Work instruction -> Your task is to extract every line from the material below exactly.

#####

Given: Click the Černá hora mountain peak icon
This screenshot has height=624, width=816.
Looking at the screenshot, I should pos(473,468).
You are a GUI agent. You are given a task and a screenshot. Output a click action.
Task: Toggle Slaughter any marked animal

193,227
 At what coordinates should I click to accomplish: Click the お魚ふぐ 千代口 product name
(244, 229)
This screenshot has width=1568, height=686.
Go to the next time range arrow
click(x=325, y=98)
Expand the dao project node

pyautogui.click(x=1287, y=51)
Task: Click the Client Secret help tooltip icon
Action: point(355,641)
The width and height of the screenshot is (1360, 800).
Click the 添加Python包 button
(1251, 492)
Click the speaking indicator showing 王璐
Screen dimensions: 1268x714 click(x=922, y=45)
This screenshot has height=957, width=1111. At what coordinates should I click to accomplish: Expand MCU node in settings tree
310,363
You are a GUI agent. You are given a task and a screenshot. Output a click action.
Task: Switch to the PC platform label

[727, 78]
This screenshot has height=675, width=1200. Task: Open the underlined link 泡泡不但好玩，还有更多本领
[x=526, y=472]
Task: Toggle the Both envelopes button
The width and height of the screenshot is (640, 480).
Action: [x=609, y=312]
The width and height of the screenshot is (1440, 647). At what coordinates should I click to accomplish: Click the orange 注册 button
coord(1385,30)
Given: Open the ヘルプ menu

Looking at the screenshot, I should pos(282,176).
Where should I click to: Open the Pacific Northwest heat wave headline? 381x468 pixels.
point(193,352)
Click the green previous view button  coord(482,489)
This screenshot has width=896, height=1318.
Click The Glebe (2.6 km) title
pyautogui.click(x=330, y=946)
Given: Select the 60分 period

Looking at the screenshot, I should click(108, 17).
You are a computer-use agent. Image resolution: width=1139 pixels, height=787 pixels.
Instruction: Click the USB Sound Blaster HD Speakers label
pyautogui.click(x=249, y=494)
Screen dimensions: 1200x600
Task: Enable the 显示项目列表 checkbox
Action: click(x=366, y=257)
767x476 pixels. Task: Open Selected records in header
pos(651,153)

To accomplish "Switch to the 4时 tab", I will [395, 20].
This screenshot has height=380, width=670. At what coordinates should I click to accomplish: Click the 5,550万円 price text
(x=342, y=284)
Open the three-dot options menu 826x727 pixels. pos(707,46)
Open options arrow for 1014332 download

#####

Response ->
Given: Click the Černá hora mountain peak icon
This screenshot has height=624, width=816.
Looking at the screenshot, I should pos(473,468).
You are a GUI agent. You are given a task and a screenshot. Output a click action.
Task: Toggle Slaughter any marked animal

193,227
 At what coordinates should I click to accomplish: Click the お魚ふぐ 千代口 product name
(244, 229)
This screenshot has width=1568, height=686.
Go to the next time range arrow
click(x=325, y=98)
Expand the dao project node

pyautogui.click(x=1287, y=51)
Task: Click the Client Secret help tooltip icon
Action: point(355,641)
The width and height of the screenshot is (1360, 800).
Click the 添加Python包 button
(1251, 492)
Click the speaking indicator showing 王璐
Screen dimensions: 1268x714 click(x=922, y=45)
This screenshot has height=957, width=1111. At what coordinates should I click to accomplish: Expand MCU node in settings tree
310,363
You are a GUI agent. You are given a task and a screenshot. Output a click action.
Task: Switch to the PC platform label

[727, 78]
This screenshot has height=675, width=1200. Task: Open the underlined link 泡泡不但好玩，还有更多本领
[x=526, y=472]
Task: Toggle the Both envelopes button
The width and height of the screenshot is (640, 480).
Action: [x=609, y=312]
The width and height of the screenshot is (1440, 647). At what coordinates should I click to accomplish: Click the orange 注册 button
coord(1385,30)
Given: Open the ヘルプ menu

Looking at the screenshot, I should pos(282,176).
Where should I click to: Open the Pacific Northwest heat wave headline? 381x468 pixels.
point(193,352)
Click the green previous view button  coord(482,489)
This screenshot has width=896, height=1318.
Click The Glebe (2.6 km) title
pyautogui.click(x=330, y=946)
Given: Select the 60分 period

Looking at the screenshot, I should click(108, 17).
You are a computer-use agent. Image resolution: width=1139 pixels, height=787 pixels.
Instruction: Click the USB Sound Blaster HD Speakers label
pyautogui.click(x=249, y=494)
Screen dimensions: 1200x600
Task: Enable the 显示项目列表 checkbox
Action: click(x=366, y=257)
767x476 pixels. Task: Open Selected records in header
pos(651,153)

To accomplish "Switch to the 4时 tab", I will [395, 20].
This screenshot has height=380, width=670. At what coordinates should I click to accomplish: Click the 5,550万円 price text
(x=342, y=284)
Open the three-dot options menu 826x727 pixels. pos(707,46)
Open options arrow for 1014332 download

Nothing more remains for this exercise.